**TASK TO COMPLETE**
Find the string "computer" in the data, and copy out each line that has it.

SUPPLIED ENTRIES: Begin

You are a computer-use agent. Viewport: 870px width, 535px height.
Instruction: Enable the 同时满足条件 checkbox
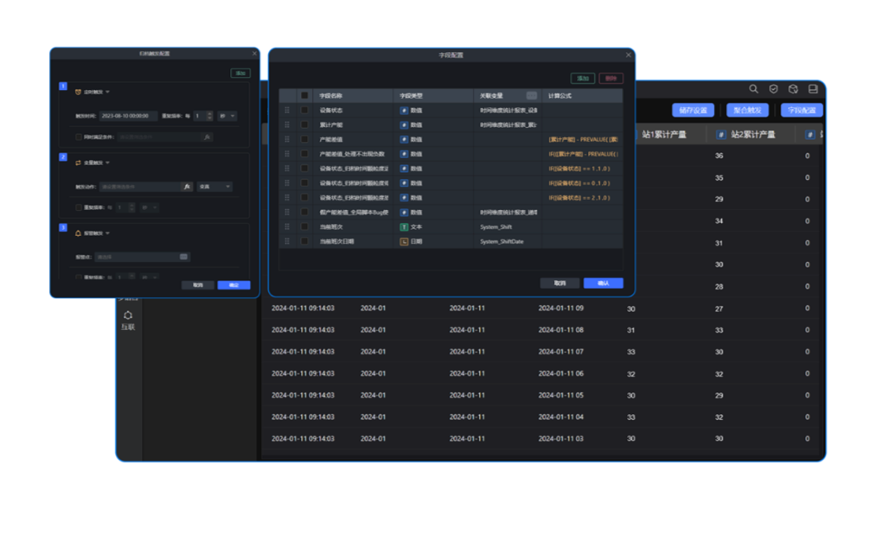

SUPPLIED ENTRIES: End
SUPPLIED ENTRIES: Begin

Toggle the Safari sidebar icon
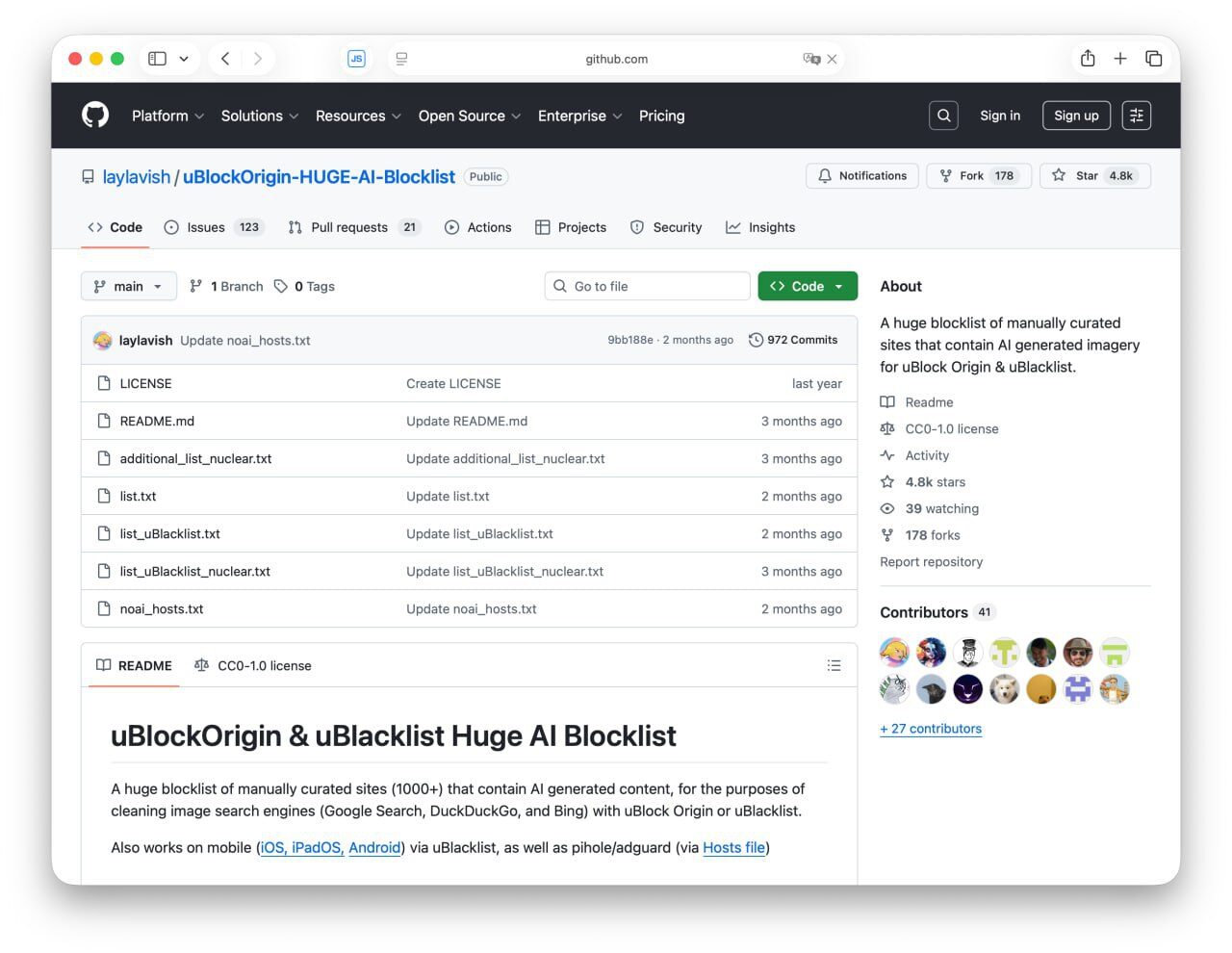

SUPPLIED ENTRIES: End
SUPPLIED ENTRIES: Begin

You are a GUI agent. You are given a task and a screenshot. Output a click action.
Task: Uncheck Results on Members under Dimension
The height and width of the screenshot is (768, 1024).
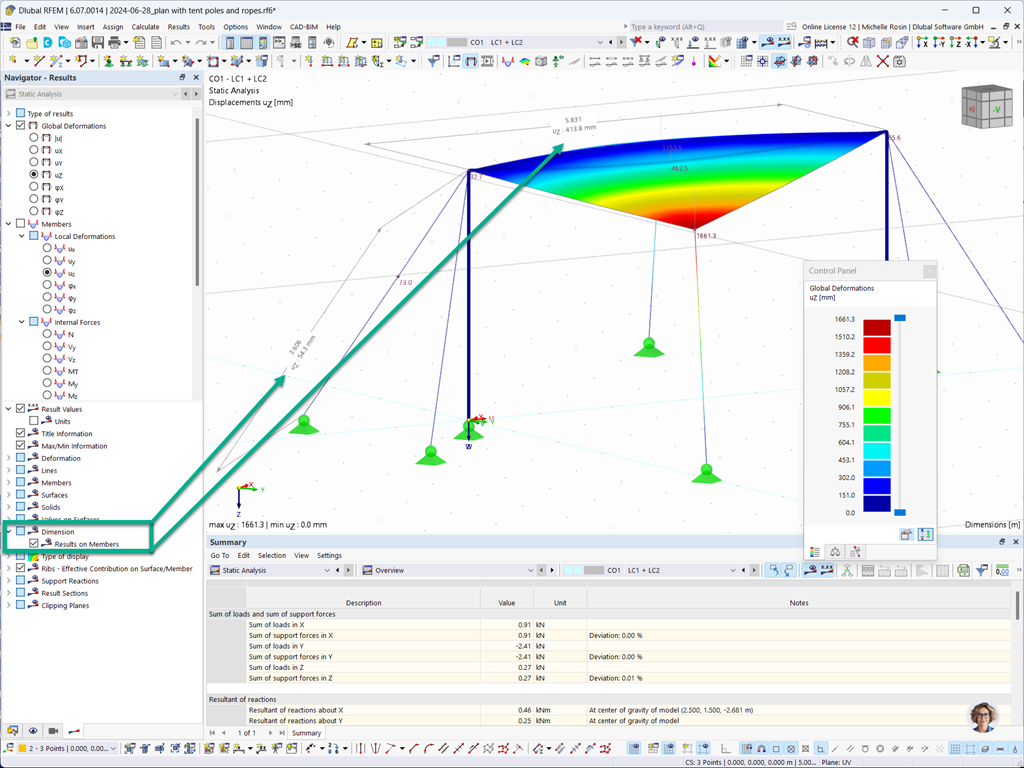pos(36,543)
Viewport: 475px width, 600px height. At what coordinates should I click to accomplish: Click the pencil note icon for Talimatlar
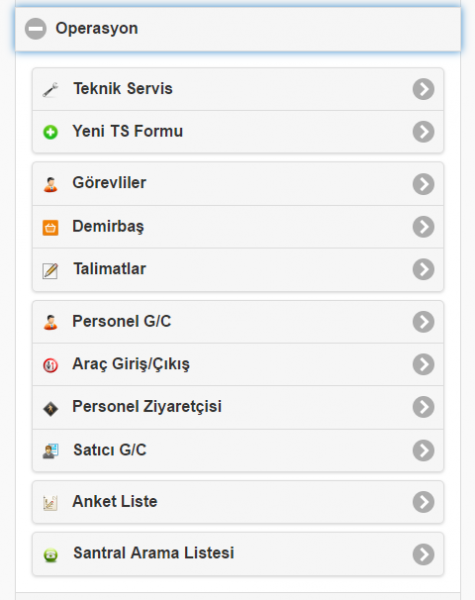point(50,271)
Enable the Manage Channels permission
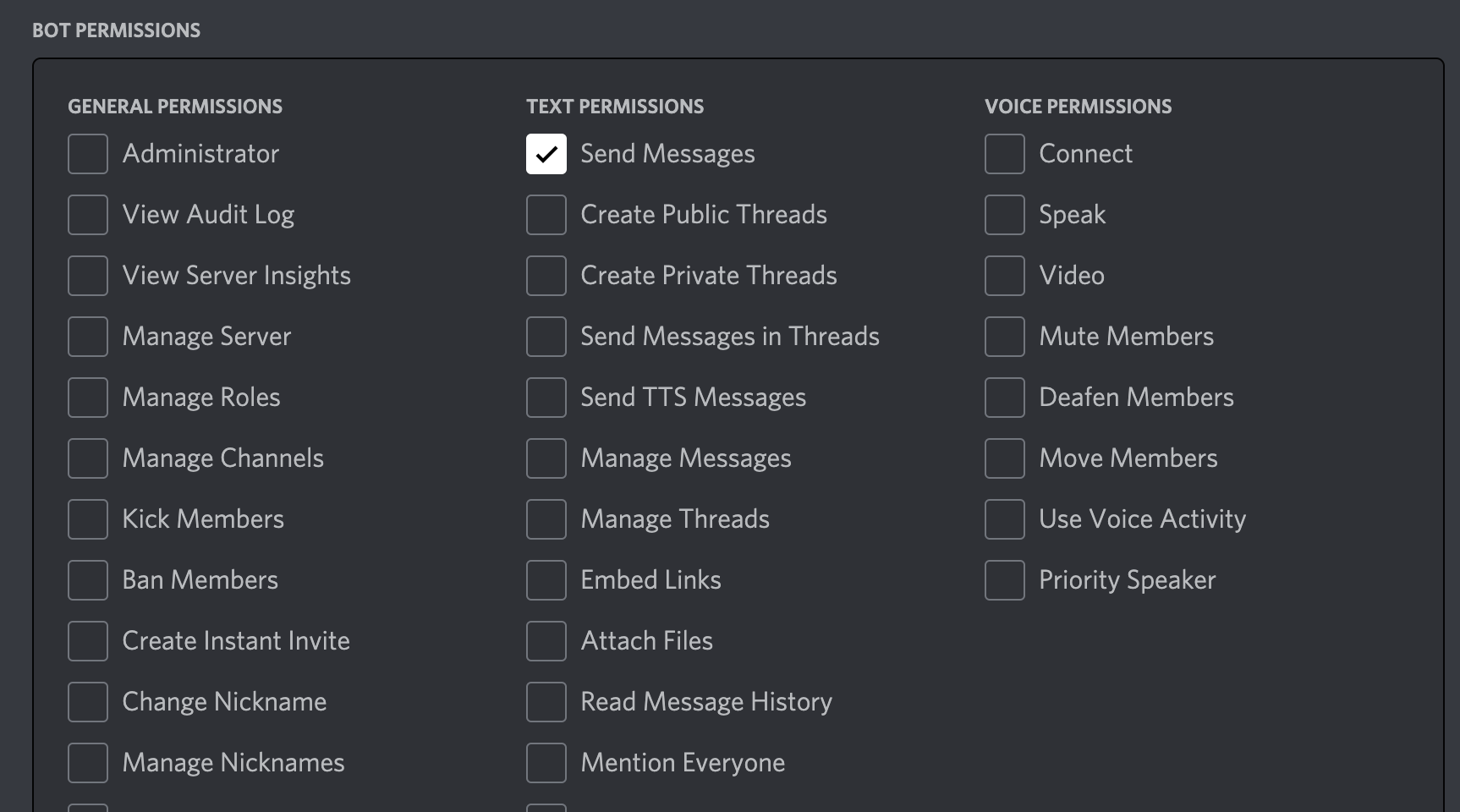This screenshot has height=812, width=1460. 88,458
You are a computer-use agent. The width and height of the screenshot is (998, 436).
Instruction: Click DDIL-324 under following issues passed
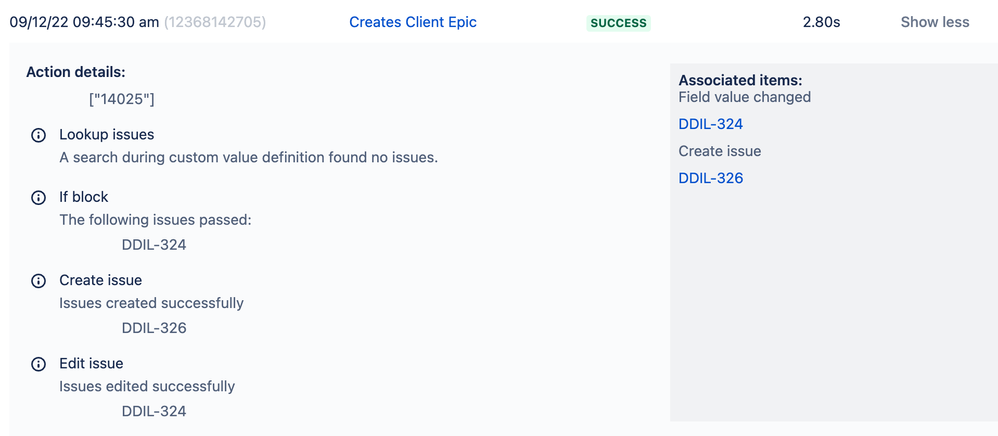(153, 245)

SUPPLIED ENTRIES: End

**EXERCISE SOLUTION**
You are a computer-use agent. Viewport: 870px width, 535px height.
You are a computer-use agent. The width and height of the screenshot is (998, 436).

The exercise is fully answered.